突如として始まったそのゲーム。
言い出したのは誰だったのだろうか。
酒の席の事だったのは間違いない。
其処に居たのはロベリアと昴、そしてマリアの三人。
ルールはただ一つ。
与えられたミッションを遂行する事。
題は当日になるまで秘密。
当然、それぞれの猫たちにも秘密。
昴からマリアへのお題は『キスだけで泣かせる事』。
さて、どうなる事か。
─最後はマリアのターン。
昴からのカードを一瞥すると、マリアはそれを破りホテルのダストシュートへと放り込んだ。
(…難しくはないけど、どうしましょうか)
部屋に戻って、ソファで読書をするかえでを見つめる。
「…用はもう済んだの?」
本から顔を上げ、戻って来たマリアにかえでが言う。
「はい。大した用ではなかったので。…ところで、かえでさん」
「なぁに?」
「…寂しくはなかったですか?」
「だって、すぐに戻って来るって言ってたじゃない」
マリアの質問に本を閉じてから、答えるかえで。
それをチラと何やら思案顔で見つめるマリア。
「…そうですか」
そう言った後。
かえでの手から本を取り上げるとパラパラとページを捲り、テーブルに置くマリア。
「?」
マリアのその行動に不思議そうな表情のかえで。
「…嘘吐きですね、あなたは。やっぱり寂しかったんじゃないですか」
「え?」
「…栞の挟んである位置が、先ほど私が部屋を出る前と同じページでした」
思い掛けないマリアのその指摘にかえでの顔が羞恥心で一気に朱に染まる。
「どうして嘘を吐かれたんですか?」
「だって…」
言葉を濁したかえでの顎を上へ向かせ、唐突に唇を奪う。
「…ん…っ…」
歯列を舌でなぞり、舌を絡ませて、吐く息を全て飲み込んで。
「……っ…」
熱さと共に酸欠による息苦しさで唇を離そうとするかえでの腰を押さえて唇を捕らえて離れるのを許さないマリア。
「…マ……リア……」
苦しさの合間で目に涙を浮かべながらマリアにキスからの解放を請うかえで。
その表情を見て満足げに微笑むとマリアはようやく唇を離し、酸欠による目眩で倒れ込んできたかえでを受け止めた。
「…嘘を吐いた罰です」
「…だって…それ位の、時間も待てないって、あなたに思われたく、なかったから…」
少しずつ息を整えながら、かえでがマリアの胸に顔を埋めながら言う。
「そんな事思わないですから、嘘は吐かないで下さい。
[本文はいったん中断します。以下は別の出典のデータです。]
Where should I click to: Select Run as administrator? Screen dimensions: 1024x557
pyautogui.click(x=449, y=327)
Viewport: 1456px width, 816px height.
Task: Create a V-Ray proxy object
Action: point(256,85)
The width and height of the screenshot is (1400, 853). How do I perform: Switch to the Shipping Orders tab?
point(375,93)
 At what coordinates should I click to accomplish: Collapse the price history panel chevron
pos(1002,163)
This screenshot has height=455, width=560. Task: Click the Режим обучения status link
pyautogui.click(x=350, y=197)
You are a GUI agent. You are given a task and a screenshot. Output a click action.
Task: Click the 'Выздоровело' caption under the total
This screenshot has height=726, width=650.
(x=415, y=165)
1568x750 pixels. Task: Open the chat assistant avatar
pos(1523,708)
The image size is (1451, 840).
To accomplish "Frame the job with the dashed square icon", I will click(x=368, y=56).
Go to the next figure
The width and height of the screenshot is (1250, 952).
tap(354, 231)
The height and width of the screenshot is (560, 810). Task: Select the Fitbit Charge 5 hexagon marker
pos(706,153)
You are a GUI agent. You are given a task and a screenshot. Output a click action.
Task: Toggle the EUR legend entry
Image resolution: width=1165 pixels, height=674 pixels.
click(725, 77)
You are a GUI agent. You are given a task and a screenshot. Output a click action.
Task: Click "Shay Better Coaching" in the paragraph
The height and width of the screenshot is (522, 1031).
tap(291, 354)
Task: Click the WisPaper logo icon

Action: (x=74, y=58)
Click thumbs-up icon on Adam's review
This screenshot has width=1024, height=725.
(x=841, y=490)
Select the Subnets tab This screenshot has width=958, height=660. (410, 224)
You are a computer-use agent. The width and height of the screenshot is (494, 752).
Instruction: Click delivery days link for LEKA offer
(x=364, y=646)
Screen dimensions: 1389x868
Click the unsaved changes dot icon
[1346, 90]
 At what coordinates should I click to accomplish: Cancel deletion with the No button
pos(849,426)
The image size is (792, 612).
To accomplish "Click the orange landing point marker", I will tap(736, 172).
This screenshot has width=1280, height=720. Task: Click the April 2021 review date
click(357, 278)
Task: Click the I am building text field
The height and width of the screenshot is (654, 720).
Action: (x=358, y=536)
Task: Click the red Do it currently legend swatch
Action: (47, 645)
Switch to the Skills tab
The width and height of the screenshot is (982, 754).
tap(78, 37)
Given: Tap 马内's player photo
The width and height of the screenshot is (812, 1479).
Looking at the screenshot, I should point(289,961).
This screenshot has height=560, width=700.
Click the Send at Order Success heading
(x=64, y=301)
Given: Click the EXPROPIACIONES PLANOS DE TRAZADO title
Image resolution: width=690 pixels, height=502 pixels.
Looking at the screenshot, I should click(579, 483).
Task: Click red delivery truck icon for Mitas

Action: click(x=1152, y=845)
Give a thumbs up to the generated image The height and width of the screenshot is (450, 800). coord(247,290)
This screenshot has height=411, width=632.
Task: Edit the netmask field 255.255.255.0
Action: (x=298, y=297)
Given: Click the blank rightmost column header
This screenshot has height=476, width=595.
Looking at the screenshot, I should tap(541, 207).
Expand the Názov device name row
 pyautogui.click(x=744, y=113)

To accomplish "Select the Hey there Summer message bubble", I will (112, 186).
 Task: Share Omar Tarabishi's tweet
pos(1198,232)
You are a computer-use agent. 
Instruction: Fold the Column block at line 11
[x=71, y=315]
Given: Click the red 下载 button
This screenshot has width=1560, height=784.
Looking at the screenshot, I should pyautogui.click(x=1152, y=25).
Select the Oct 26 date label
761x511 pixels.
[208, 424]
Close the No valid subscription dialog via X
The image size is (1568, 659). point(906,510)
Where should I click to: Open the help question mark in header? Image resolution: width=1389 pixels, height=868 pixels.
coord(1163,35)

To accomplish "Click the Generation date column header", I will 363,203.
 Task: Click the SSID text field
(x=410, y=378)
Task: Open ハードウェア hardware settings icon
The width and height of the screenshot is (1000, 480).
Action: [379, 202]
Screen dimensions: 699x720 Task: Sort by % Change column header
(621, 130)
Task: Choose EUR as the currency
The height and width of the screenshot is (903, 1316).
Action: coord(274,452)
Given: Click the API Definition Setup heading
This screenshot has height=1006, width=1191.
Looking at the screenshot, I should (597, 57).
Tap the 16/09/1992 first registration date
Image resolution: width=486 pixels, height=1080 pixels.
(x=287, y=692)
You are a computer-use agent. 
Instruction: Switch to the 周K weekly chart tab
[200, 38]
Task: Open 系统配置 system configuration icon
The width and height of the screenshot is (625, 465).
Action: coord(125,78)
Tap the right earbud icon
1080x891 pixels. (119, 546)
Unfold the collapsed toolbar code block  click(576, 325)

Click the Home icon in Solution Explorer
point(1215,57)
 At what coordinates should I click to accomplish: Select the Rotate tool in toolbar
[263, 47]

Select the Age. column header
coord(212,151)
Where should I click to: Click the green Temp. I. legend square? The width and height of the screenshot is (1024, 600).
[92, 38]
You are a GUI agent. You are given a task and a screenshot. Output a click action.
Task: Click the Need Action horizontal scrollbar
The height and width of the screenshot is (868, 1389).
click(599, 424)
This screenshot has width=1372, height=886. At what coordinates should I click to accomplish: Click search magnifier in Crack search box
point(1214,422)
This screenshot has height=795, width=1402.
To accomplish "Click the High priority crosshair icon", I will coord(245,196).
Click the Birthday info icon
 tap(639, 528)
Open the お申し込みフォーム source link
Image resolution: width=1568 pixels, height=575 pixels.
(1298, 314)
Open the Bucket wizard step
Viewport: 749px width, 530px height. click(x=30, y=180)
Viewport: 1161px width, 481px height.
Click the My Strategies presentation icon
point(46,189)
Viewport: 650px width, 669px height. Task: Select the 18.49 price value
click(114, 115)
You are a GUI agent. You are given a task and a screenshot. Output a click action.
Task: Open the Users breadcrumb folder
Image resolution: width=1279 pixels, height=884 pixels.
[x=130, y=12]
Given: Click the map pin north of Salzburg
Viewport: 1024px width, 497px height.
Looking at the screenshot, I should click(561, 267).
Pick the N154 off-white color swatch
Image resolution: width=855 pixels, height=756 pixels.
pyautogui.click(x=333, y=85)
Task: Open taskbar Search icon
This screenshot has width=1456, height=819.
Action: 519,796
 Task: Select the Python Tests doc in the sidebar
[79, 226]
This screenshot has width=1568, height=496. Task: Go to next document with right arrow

…まぁ、可愛い嘘だったので許しますけど」
マリアはそう言うと微笑んで、かえでの目に浮かんだ涙を指で掬い取り、額にキスを落とした。
「…ごめんなさい」
「もういいです。…それより、体が温まったんじゃないですか?」
囁く様にそう言ったマリアに耳まで朱くしてかえでが控えめに頷いて。
「…では、もっと熱くして差し上げますよ」
口角を上げるとマリアは、かえでの耳朶を甘噛みした─。